La donna era partita a fine maggio da Londra, dove si trovava per lavoro. Dopo uno scalo a Roma era arrivato a Palermo, città in cui è residente, insieme con i parenti. Dopo poco, Hafiza, in stato di gravidanza avanzato, si è sentita male: febbre, problemi di respirazione. I familiari si sono allarmati e hanno chiamato i soccorsi: la situazione era gravissima.
“Ogni giorno che guadagnavamo, era una possibilità in più di far nascere la bambina che aveva in grembo”, ricordano i medici. Hanno fatto di tutto: da Pavia è arrivato il plasma autoimmune, l’unica terapia che non fosse troppo aggressiva per una donna incinta. Fin quando, l’11 giugno, un’équipe di ginecologi, neonatologi e anestesisti ha fatto nascere, con un cesareo, Raisha: un batuffolo di un chilo e 400 grammi.
“Dopo il parto alla trentesima settimana di gestazione — racconta il primario Renda — abbiamo potuto dedicarci di più alla madre.

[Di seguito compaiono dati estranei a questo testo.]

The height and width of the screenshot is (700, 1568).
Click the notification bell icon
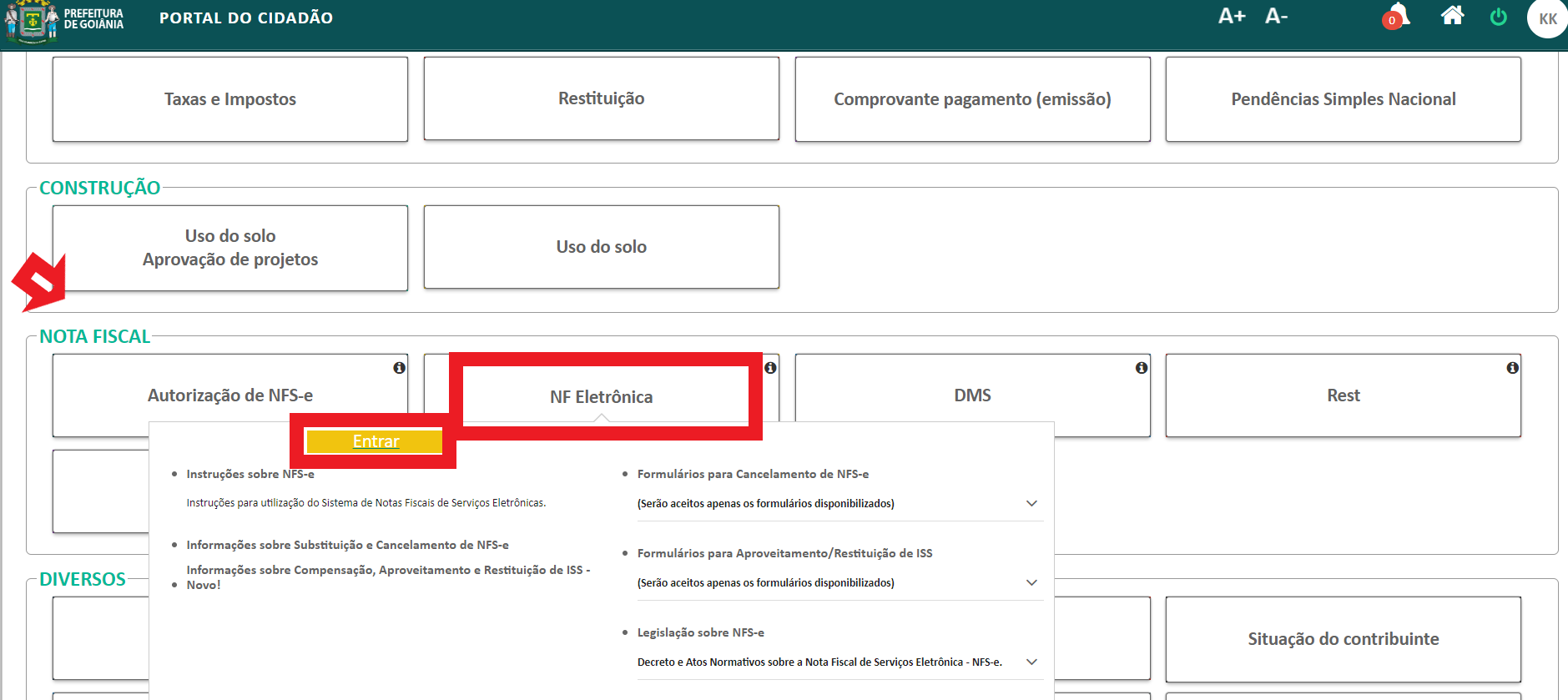1398,16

Le abbiamo fatto la tracheotomia, le condizioni respiratorie sono migliorate”. È ancora in terapia intensiva, ma i medici stanno avviando le richieste per trasferirla in un centro di riabilitazione respiratoria.

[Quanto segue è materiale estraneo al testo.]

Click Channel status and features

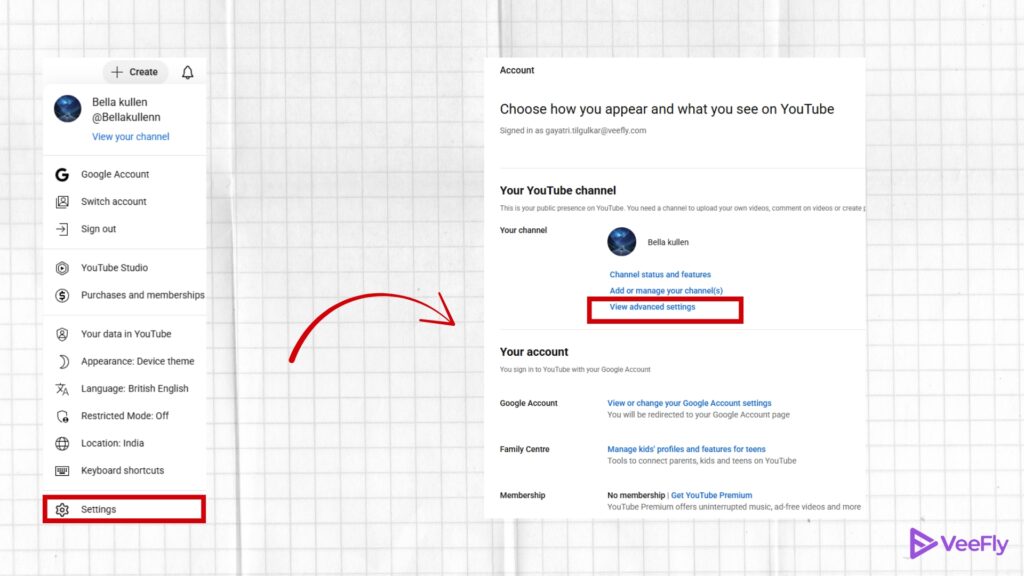660,274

Tra i reparti del Cervello tutti, infermieri e medici, chiedono di lei: “Come sta Sofia Rosalia?”. Così l’hanno ribattezzata, Sofia come il nome dell’azienda sanitaria, Rosalia come la santa patrona di Palermo. Paziente, il neonatologo Mario Tumminello risponde a tutti. “È un po’ come se fosse figlia nostra, ce ne siamo presi cura con ancora più passione del solito — racconta il dottore — Ogni mattina, la prima cosa che faccio prima di iniziare a lavorare è aggiornare tutti sulle condizioni di salute della piccola”.
A Raisha è stata riscontrata una cardiopatia congenita che nulla c’entra con la nascita prematura né con la malattia della madre. “Quando era da noi — continua Tumminello — le sue condizioni cliniche erano stabili. Ma, confrontandoci con i cardiochirurgi, abbiamo ritenuto che fosse più sicuro trasferirla a Taormina perché il problemino avrebbe potuto causarne altri”.